El aborto y la cortina de humo del Consejo de Estado
La gran cuestión ahora es cómo piensa el Gobierno meter en la Constitución esta reforma, no teniendo apoyos ni para aprobar los Presupuestos. Todo hace suponer que lo que le importa al Ejecutivo es desviar la atención de otros temas y plantear cuestiones que podrían dar lugar a disensiones en la oposición
El pasado jueves España vivió una jornada relevante. El Consejo de Estado, que es el máximo órgano consultivo del Gobierno, se pronunciaba sobre un proyecto del propio Gobierno que pretende introducir el aborto como un derecho amparado por la Constitución.
El informe, adelantado por El Debate el pasado 13 de febrero, es una toma de posición del órgano sobre el anteproyecto del Gobierno para incluir la mal llamada interrupción voluntaria del embarazo en el artículo 43 de la Carta Magna: «Se reconoce el derecho de las mujeres a la interrupción voluntaria del embarazo. El ejercicio de este derecho, en todo caso, será garantizado por los poderes públicos asegurando su prestación en condiciones de igualdad efectiva, así como la protección de los derechos fundamentales de las mujeres». Mal empieza el dictamen cuando parte de una mentira: Es falso que se trate de una «interrupción voluntaria del embarazo». Esta expresión es puro 'wokismo' y jamás debería aparecer en la Constitución. Porque se interrumpe lo que se puede reanudar. Pero no lo que se finiquita, que es lo que ocurre con el ser humano abortado.
Dato importante de este proceso ha sido la negativa de la mayoría favorable al Gobierno a aceptar que esta modificación se hiciera en el artículo 15 y no en el 43 como finalmente ha sido. Si se hubiera incluido en el artículo 15 como pidió el padre de la Constitución, Miguel Herrero y Rodríguez de Miñón, hubiera exigido una reforma constitucional que hubiera implicado que se hubiese votado a favor por mayoría cualificada en ambas cámaras, disolución de las Cortes, elecciones, nueva votación con la misma mayoría y referendo. Nada más lejos de la voluntad de los amigos del sanchismo que lo han colado por el artículo 43 en un claro fraude del espíritu de la Constitución de 1978. La reforma del artículo 43 solo requiere una mayoría de 3/5 en ambas cámaras. Ni disolución ni referendo, salvo que este fuera solicitado por una décima parte de los miembros de cualquiera de las dos Cámaras.

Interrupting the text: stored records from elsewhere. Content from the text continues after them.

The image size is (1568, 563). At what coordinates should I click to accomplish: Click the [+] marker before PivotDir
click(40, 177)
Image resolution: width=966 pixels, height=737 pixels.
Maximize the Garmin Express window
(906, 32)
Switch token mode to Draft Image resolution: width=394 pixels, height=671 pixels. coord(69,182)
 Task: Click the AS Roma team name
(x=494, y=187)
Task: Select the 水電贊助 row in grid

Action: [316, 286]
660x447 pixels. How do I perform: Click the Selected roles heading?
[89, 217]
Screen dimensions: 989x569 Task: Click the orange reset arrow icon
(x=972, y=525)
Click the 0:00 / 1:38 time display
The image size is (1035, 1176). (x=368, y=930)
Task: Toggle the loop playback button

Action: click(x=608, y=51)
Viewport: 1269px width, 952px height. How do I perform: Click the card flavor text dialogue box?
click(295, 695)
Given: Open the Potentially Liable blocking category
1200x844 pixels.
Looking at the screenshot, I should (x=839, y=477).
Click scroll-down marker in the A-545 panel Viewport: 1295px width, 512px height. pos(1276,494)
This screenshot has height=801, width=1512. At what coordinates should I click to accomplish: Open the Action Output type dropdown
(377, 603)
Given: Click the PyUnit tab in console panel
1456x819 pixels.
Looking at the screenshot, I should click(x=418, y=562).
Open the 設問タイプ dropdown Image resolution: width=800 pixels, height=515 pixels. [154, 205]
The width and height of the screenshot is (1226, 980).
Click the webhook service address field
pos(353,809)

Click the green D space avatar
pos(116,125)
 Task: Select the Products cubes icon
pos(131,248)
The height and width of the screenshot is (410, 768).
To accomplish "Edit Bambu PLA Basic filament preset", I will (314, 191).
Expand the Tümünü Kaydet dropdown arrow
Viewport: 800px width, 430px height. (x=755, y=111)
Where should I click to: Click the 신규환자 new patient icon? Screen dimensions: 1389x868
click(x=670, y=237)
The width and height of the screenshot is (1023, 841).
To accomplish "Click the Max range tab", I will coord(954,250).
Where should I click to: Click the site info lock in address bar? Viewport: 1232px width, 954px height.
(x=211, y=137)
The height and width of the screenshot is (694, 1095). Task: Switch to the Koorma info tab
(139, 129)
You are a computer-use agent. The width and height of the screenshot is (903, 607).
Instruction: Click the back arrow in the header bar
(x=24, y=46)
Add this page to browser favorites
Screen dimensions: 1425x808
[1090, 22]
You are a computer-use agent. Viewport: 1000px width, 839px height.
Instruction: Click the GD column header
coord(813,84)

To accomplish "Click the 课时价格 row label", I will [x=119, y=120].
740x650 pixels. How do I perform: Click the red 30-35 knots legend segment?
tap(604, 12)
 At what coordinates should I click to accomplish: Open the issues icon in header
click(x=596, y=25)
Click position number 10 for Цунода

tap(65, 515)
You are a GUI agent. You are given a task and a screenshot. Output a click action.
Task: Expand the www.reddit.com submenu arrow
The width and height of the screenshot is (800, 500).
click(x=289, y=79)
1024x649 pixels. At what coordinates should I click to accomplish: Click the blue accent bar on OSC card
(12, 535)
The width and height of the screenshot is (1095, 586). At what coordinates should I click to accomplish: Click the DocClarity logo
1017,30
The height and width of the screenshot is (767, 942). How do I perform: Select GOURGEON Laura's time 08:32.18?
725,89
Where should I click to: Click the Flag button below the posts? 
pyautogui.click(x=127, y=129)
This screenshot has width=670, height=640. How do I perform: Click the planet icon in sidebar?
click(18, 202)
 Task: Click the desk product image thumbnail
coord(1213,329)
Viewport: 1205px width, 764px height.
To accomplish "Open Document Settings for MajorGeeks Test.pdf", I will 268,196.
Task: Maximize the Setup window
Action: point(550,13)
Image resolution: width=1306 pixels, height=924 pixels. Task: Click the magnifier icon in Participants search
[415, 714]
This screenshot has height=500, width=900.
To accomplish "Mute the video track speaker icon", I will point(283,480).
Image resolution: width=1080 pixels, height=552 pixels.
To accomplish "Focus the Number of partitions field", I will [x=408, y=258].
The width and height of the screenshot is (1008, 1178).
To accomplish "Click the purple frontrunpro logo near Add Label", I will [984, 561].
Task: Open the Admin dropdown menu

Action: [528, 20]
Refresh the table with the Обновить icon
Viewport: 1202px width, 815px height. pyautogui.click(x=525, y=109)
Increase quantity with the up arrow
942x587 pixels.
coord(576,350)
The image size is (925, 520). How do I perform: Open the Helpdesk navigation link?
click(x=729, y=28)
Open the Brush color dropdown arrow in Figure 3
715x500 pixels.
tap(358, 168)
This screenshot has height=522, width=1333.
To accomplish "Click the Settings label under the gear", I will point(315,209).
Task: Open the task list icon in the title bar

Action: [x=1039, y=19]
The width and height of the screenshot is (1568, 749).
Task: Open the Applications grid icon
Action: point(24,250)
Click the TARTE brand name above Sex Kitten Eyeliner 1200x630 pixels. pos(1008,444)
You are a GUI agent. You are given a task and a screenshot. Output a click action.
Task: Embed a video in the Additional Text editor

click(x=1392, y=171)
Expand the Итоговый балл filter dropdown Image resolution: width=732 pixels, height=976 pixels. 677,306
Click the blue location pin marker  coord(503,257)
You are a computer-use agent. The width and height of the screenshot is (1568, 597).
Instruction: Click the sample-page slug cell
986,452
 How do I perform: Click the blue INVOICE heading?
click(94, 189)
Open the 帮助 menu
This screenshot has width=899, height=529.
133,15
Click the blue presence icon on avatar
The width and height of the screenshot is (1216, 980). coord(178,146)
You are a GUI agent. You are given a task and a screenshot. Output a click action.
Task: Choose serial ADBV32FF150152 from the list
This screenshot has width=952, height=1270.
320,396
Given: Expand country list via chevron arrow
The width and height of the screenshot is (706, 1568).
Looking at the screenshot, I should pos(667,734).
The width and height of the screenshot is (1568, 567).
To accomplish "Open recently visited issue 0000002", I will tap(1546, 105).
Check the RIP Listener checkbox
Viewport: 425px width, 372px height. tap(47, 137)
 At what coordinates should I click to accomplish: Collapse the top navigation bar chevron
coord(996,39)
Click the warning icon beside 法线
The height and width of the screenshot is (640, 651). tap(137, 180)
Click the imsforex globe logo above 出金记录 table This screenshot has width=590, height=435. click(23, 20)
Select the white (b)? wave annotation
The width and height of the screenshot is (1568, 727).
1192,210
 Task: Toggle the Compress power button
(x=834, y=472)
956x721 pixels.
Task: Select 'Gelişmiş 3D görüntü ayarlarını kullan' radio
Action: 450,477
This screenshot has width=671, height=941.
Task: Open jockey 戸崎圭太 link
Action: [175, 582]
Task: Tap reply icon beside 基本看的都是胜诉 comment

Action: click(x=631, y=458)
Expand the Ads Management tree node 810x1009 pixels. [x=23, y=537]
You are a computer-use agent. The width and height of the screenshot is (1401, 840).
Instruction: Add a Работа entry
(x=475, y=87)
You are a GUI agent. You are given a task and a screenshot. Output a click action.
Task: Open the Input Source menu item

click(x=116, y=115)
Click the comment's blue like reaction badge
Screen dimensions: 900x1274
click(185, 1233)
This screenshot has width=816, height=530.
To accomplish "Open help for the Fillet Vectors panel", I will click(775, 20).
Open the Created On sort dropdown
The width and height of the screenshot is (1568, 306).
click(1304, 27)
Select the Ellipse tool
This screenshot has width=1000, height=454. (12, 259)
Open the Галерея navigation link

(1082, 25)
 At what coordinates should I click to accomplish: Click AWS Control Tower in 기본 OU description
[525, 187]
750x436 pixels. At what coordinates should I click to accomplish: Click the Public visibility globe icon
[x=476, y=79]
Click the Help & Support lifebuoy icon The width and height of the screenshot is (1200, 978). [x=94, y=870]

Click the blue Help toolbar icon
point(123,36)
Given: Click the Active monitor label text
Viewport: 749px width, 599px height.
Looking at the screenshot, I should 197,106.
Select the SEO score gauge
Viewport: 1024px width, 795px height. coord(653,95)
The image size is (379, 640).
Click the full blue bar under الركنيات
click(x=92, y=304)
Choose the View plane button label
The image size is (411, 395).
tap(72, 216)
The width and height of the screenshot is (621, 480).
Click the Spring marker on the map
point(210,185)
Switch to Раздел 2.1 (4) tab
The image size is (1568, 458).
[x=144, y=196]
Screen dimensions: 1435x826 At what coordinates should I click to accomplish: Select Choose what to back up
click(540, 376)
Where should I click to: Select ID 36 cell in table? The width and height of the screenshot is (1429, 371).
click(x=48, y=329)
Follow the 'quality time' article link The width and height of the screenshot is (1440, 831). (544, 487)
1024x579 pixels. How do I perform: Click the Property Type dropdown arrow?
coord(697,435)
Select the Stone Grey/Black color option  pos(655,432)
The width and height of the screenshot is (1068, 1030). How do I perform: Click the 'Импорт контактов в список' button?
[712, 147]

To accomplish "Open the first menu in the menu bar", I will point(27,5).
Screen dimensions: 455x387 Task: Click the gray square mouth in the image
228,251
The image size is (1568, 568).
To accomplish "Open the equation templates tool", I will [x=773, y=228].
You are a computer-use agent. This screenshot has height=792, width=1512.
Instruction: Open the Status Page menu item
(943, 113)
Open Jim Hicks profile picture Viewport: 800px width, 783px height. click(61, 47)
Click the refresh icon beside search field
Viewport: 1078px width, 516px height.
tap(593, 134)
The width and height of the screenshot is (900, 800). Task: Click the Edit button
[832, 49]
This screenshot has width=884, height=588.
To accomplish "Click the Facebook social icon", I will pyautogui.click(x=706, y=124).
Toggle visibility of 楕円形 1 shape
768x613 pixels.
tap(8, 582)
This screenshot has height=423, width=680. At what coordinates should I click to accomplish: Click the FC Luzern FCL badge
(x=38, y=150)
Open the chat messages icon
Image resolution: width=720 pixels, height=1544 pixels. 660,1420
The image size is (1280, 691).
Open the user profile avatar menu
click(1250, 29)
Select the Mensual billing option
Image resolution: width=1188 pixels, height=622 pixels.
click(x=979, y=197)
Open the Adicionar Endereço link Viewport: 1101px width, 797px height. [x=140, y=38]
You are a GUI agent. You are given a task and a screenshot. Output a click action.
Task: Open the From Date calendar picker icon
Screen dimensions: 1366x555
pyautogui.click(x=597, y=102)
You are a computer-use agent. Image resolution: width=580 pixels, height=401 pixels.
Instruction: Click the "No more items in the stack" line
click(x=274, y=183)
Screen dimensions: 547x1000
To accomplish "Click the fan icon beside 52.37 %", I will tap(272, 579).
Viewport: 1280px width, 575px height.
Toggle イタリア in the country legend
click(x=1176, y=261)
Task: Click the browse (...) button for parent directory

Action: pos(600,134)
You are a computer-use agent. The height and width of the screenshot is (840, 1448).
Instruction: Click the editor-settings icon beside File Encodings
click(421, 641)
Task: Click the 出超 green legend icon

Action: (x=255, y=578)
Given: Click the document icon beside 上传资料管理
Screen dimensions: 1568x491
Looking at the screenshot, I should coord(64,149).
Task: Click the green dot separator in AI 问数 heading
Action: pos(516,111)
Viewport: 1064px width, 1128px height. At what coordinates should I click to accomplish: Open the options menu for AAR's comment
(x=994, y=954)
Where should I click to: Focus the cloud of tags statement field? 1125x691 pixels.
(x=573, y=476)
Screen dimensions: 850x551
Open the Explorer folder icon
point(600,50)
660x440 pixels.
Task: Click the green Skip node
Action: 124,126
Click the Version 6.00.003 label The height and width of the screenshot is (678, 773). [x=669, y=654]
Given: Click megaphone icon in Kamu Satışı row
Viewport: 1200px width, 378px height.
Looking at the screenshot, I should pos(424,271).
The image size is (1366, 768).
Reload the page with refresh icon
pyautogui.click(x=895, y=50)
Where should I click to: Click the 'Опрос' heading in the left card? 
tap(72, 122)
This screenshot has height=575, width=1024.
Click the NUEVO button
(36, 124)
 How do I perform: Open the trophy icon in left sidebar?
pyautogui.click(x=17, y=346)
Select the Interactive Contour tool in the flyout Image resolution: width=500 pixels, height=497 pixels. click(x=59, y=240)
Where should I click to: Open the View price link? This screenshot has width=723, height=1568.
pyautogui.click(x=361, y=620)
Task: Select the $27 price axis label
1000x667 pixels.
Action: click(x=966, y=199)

La gran cuestión ahora es cómo piensa el Gobierno meter en la Constitución esta reforma, no teniendo apoyos ni para aprobar los Presupuestos. Solo cabe imaginar una vía: que dentro del PP y Vox no se fije una posición clara del partido para que se vote en bloque. Es decir, lo que hacen en prácticamente todo lo que se somete a votación. Cabe imaginar que las direcciones de ambos partidos no serán tan pastueñas como para dejarse acorralar en esta materia. Por tanto, y como en tantas otras ocasiones, todo hace suponer que estamos ante una nueva cortina de humo, y que lo que le importa al Ejecutivo no es la más que improbable aprobación de su propuesta, sino desviar la atención de otros temas y plantear cuestiones que podrían dar lugar a nuevas disensiones entre las formaciones de oposición.
Una cosa es que el aborto se pueda efectuar legalmente en España. Es una realidad que hoy ocurre y a lo que El Debate se opone editorialmente. Pero algo muy distinto es que se considere un derecho. Un derecho amparado por la Constitución. Y eso es imposible porque no puede haber dos derechos contrapuestos amparados por la Constitución. Estamos hablando del derecho al aborto y el derecho a la vida. Son absolutamente incompatibles.
En esta hora, el modelo de la España que queremos se va a someter a una de sus pruebas de más calado. Es hora de que el sistema de partidos bajo el que vivimos fije posiciones con toda claridad.